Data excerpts
----------
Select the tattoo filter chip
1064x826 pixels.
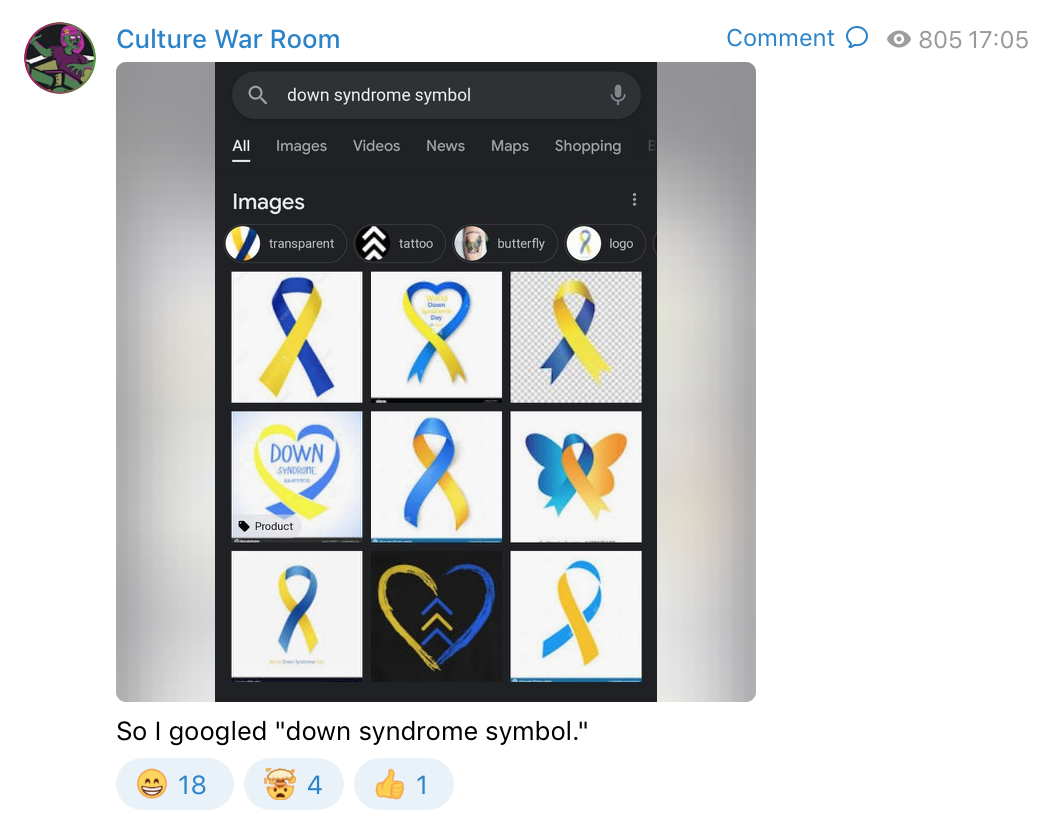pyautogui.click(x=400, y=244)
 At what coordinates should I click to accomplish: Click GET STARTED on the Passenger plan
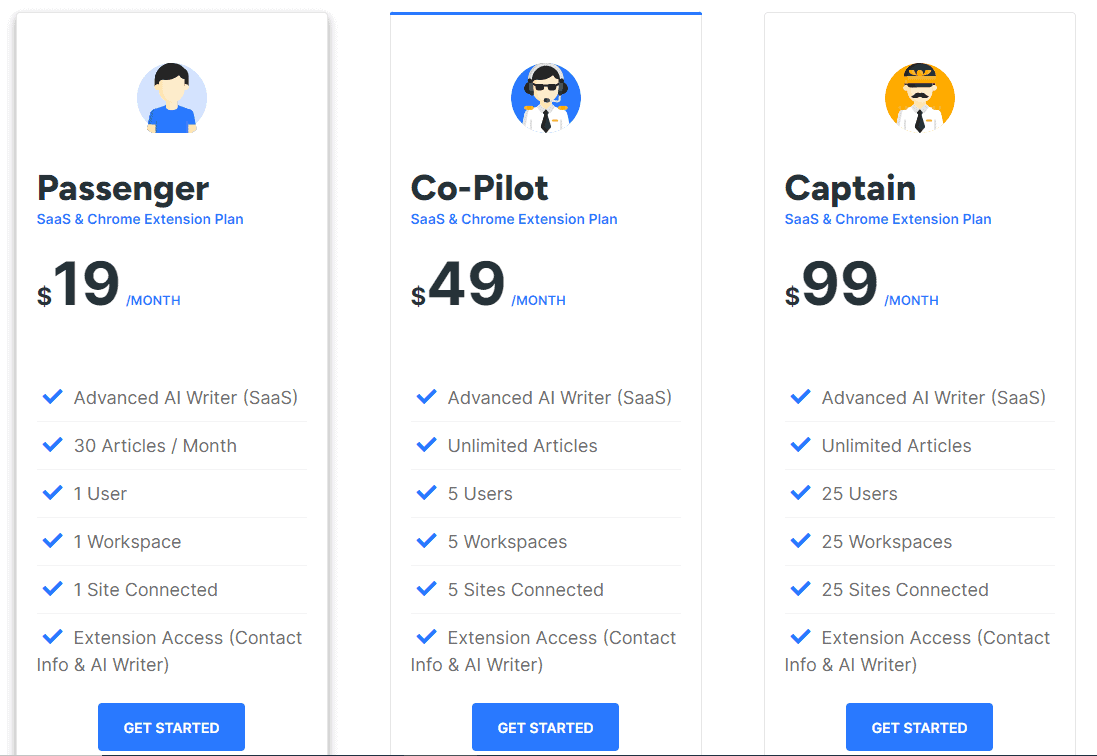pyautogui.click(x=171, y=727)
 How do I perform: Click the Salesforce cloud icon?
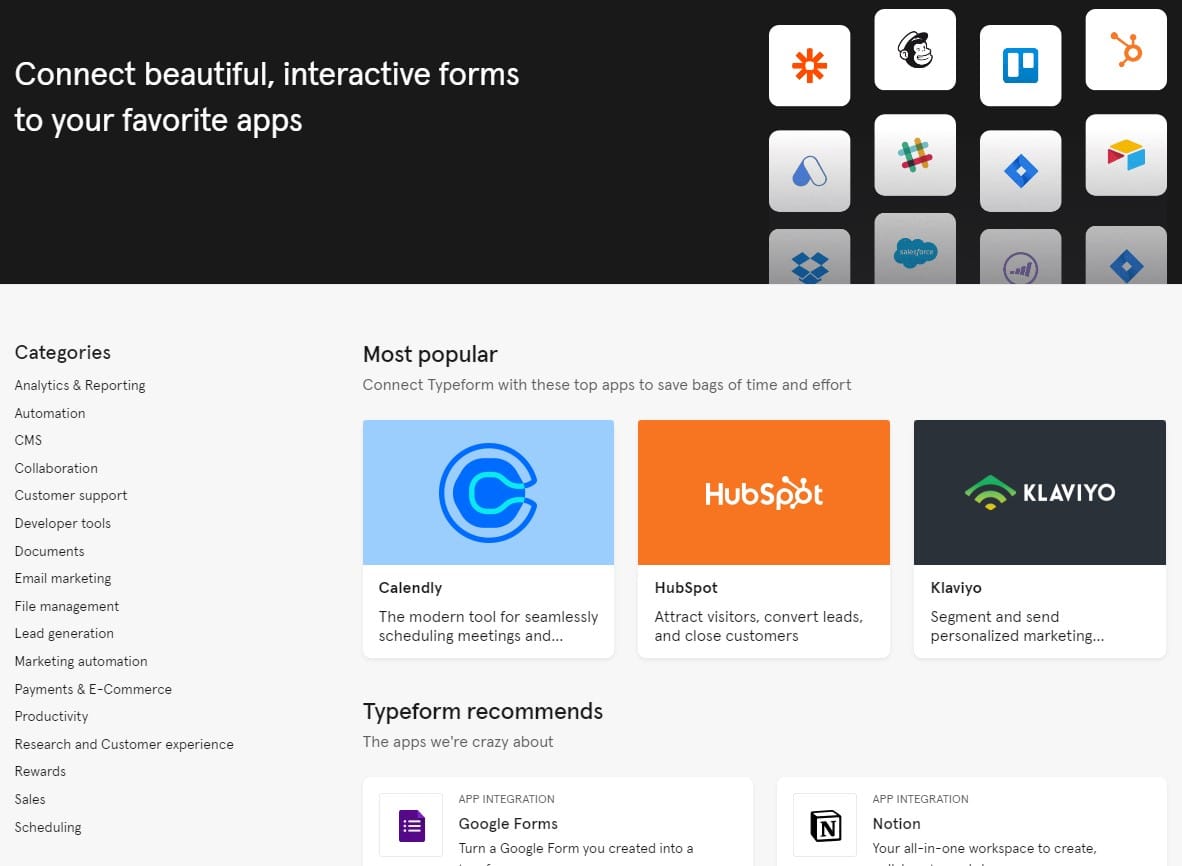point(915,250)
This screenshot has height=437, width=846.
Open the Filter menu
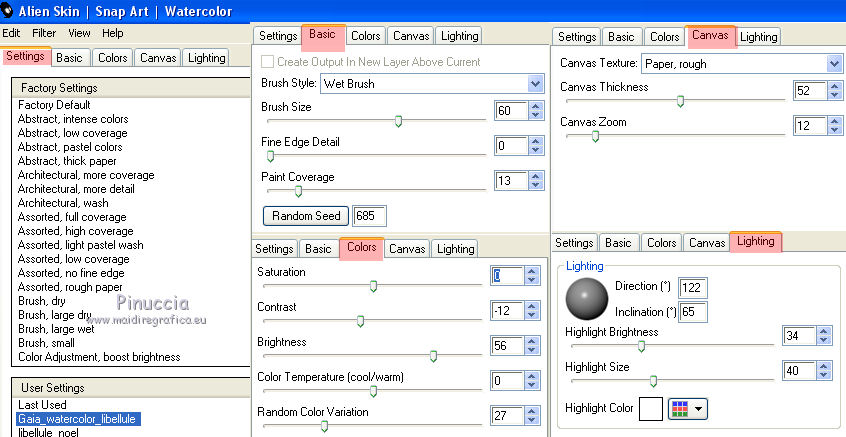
----------
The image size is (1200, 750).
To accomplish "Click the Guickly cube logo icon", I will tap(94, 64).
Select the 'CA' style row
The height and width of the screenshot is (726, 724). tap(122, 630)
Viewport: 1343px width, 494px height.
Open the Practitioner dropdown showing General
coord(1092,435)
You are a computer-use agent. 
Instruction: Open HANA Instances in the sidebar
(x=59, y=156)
----------
:: YOUR INSTRUCTIONS ::
Please output, exactly as written, the lines above from the one holding "Select the tattoo filter chip" through the one holding "Open the Filter menu", both included, with the pictures omitted.

:: EXERCISE RESPONSE ::
Select the tattoo filter chip
1064x826 pixels.
pyautogui.click(x=400, y=244)
 At what coordinates should I click to accomplish: Click GET STARTED on the Passenger plan
pyautogui.click(x=171, y=727)
 How do I perform: Click the Salesforce cloud icon?
point(915,250)
This screenshot has height=437, width=846.
Open the Filter menu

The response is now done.